The entries below are to be reproduced exactly, with their pictures omitted.

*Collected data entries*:
★ ★ ★ ★ ★
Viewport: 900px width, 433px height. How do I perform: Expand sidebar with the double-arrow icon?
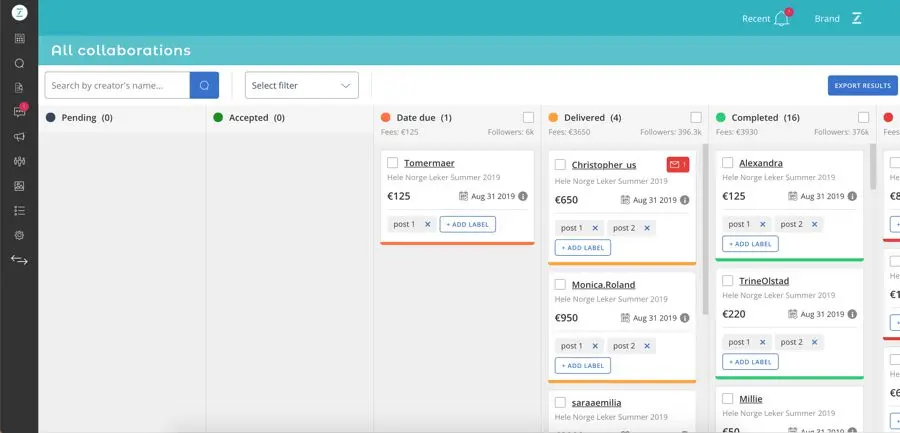click(19, 260)
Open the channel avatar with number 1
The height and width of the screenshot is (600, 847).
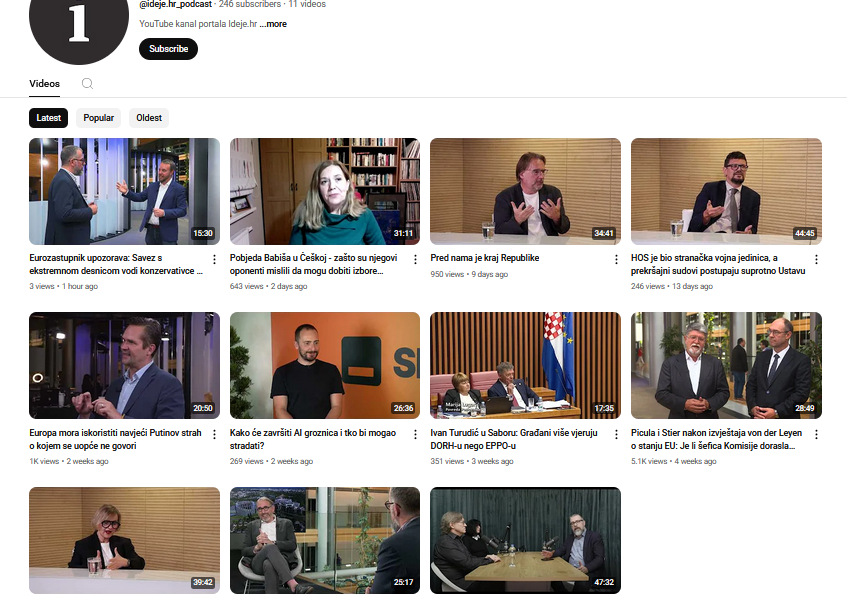pyautogui.click(x=79, y=25)
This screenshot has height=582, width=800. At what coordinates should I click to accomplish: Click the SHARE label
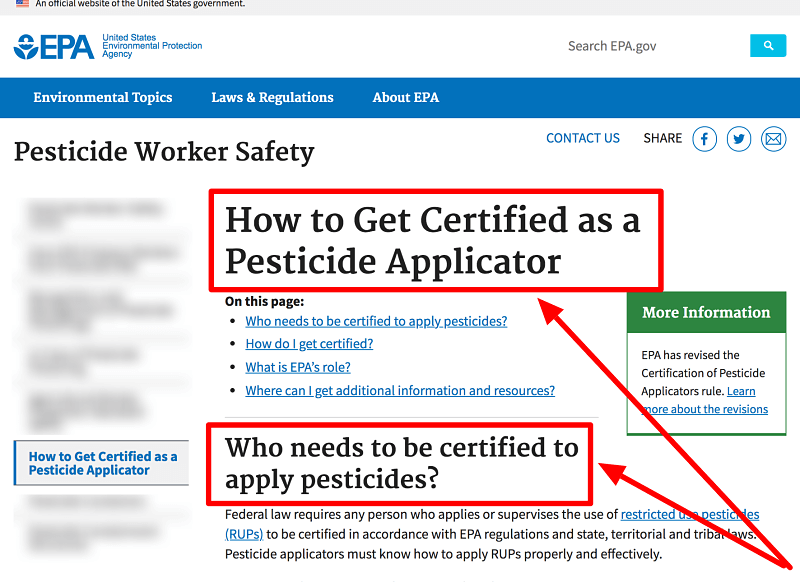(x=662, y=138)
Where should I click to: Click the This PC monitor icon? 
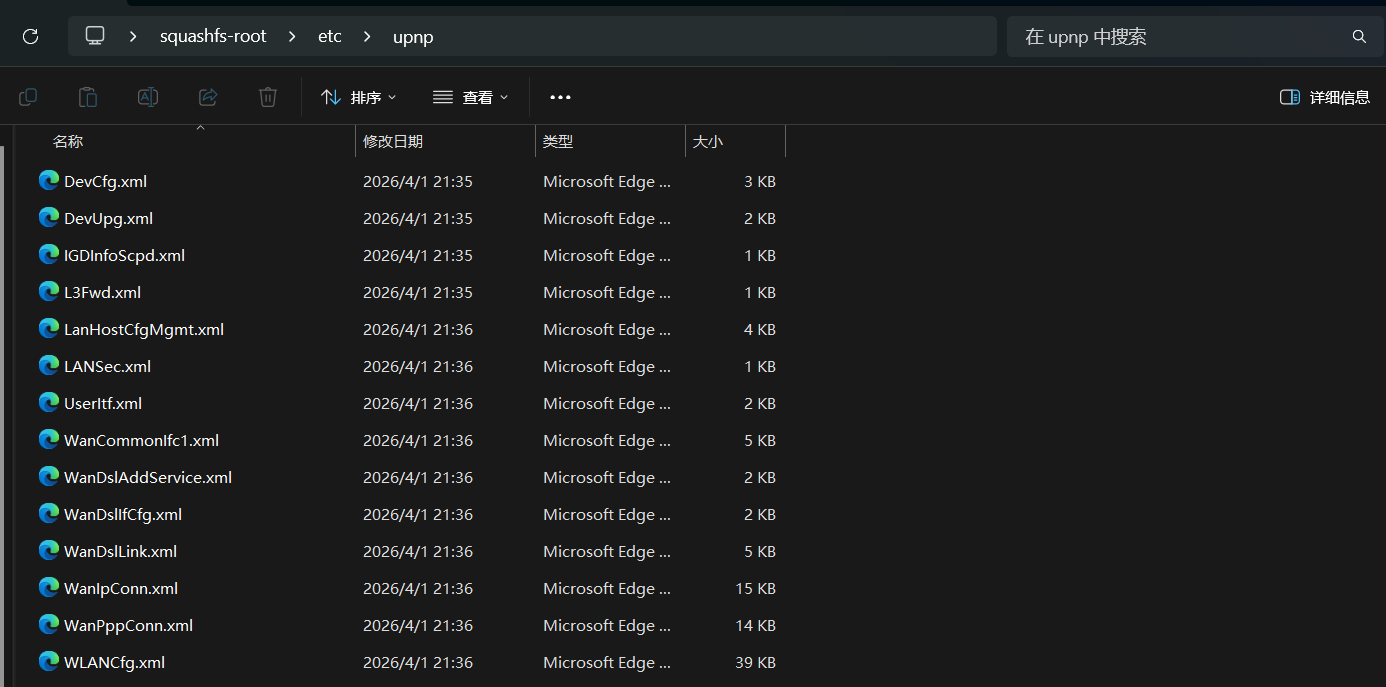(95, 36)
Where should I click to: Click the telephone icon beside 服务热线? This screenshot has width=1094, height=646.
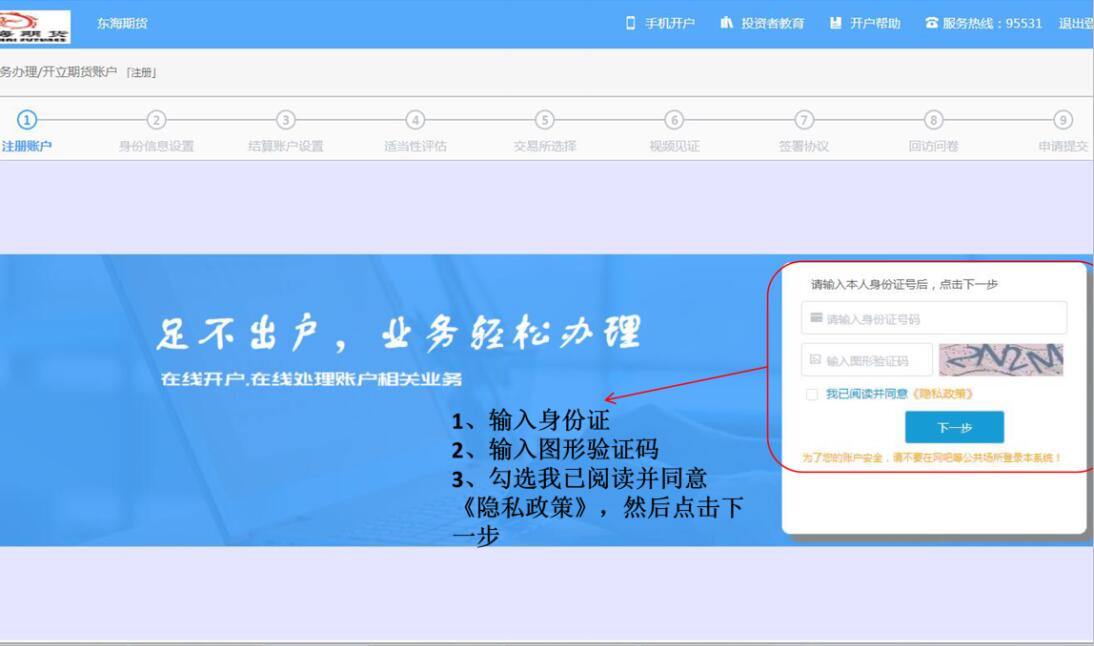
★ ★ ★ ★ ★
*Output below*:
Viewport: 900px width, 433px height. How do I perform: Expand sidebar with the double-arrow icon?
click(19, 260)
Open the channel avatar with number 1
The height and width of the screenshot is (600, 847).
pyautogui.click(x=79, y=25)
This screenshot has height=582, width=800. At what coordinates should I click to accomplish: Click the SHARE label
(x=662, y=138)
Where should I click to: Click the This PC monitor icon? 
(95, 36)
Where should I click to: Click the telephone icon beside 服务热线? This screenshot has width=1094, height=646.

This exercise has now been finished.